Multiple incipient fault classification approach for enhancing the accuracy of dissolved gas analysis (DGA)
Author(s) -
Wani Shufali Ashraf,
Gupta Dhawal,
Farooque Md. Umar,
Khan Shakeb A
Publication year - 2019
Publication title -
iet science, measurement and technology
Language(s) - English
Resource type - Journals
SCImago Journal Rank - 0.418
H-Index - 49
eISSN - 1751-8830
pISSN - 1751-8822
DOI - 10.1049/iet-smt.2018.5135
Subject(s) - dissolved gas analysis , fault detection and isolation , artificial neural network , computer science , upgrade , pattern recognition (psychology) , data mining , transformer , artificial intelligence , inference , engineering , reliability engineering , transformer oil , voltage , electrical engineering , actuator , operating system
Multiple incipient faults are practically known to exist in transformers. They tend to produce suddenly changing ratio limits in ratio‐based methods or oscillation of fault location in graphical methods.
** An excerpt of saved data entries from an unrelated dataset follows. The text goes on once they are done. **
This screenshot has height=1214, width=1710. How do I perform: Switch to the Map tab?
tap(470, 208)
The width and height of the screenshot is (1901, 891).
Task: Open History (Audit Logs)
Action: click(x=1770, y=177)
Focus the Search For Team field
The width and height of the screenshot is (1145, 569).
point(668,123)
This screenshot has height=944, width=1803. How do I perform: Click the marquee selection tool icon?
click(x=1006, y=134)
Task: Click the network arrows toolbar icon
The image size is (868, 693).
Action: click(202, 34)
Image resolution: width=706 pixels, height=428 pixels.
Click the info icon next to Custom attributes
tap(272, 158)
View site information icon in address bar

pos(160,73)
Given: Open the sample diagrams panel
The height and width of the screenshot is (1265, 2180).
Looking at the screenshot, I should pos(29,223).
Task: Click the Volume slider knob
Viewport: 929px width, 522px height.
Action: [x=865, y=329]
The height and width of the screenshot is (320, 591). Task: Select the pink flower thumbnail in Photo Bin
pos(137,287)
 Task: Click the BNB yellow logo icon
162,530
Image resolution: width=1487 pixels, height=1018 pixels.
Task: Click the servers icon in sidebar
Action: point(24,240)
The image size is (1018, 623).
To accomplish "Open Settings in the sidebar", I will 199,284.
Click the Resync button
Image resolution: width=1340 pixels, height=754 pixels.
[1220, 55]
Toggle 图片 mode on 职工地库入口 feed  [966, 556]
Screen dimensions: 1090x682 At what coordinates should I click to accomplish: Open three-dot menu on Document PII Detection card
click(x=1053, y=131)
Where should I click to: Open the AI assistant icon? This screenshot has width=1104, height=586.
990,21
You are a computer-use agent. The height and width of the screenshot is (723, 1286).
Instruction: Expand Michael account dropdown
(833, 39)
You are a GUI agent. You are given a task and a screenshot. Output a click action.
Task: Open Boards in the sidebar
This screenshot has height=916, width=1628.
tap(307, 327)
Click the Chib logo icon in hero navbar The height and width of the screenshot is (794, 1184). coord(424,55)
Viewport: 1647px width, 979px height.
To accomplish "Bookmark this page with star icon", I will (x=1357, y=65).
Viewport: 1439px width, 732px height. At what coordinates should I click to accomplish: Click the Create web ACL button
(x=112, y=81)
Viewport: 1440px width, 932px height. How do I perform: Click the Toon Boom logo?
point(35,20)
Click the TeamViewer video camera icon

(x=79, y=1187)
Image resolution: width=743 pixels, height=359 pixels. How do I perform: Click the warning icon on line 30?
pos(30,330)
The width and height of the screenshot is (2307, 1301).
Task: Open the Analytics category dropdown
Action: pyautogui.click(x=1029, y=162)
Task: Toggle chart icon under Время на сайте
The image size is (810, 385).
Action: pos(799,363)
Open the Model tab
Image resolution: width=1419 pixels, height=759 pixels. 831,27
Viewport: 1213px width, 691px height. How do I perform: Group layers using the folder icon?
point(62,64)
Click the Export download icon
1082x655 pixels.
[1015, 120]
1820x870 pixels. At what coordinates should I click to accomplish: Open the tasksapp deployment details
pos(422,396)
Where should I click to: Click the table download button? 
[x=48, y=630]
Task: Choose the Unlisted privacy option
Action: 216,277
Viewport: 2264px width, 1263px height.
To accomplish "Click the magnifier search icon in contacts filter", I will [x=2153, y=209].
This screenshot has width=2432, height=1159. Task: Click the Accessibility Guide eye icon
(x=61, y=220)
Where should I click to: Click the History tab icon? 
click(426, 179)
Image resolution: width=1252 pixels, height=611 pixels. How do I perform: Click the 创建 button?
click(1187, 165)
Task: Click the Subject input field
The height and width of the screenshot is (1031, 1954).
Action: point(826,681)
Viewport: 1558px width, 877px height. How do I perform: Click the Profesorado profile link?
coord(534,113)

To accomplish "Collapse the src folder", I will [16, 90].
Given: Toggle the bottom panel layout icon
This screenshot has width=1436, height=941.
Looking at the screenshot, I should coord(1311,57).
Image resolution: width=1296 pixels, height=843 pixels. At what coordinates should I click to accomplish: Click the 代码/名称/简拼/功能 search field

In consequence, the energy associated with them lies in‐between low and high severity single faults. Hence multiple fault detection needs to be addressed appropriately which may otherwise pose the serious constraints during transformer condition monitoring. In this study, novel and intelligent classification approach is proposed to upgrade the classical dissolved gas analysis (DGA) technique to cater the requirement of multiple fault diagnosis. This consists of Duval‐triangle‐based optimised fuzzy inference system and neural network models sensitive to both single and multiple incipient faults. Both models have been rigorously trained and tested using dataset credited to field and literatures to achieve high fault recognition and isolation rates, alternatively low false detection and no‐detection rates. Both parameters are combined into single index to determine the accuracy in terms of F 1 score which is evaluated to be >97%. The diagnostic ability of the scheme is highly promising and can improve reliability of transformer fault forecasting by DGA.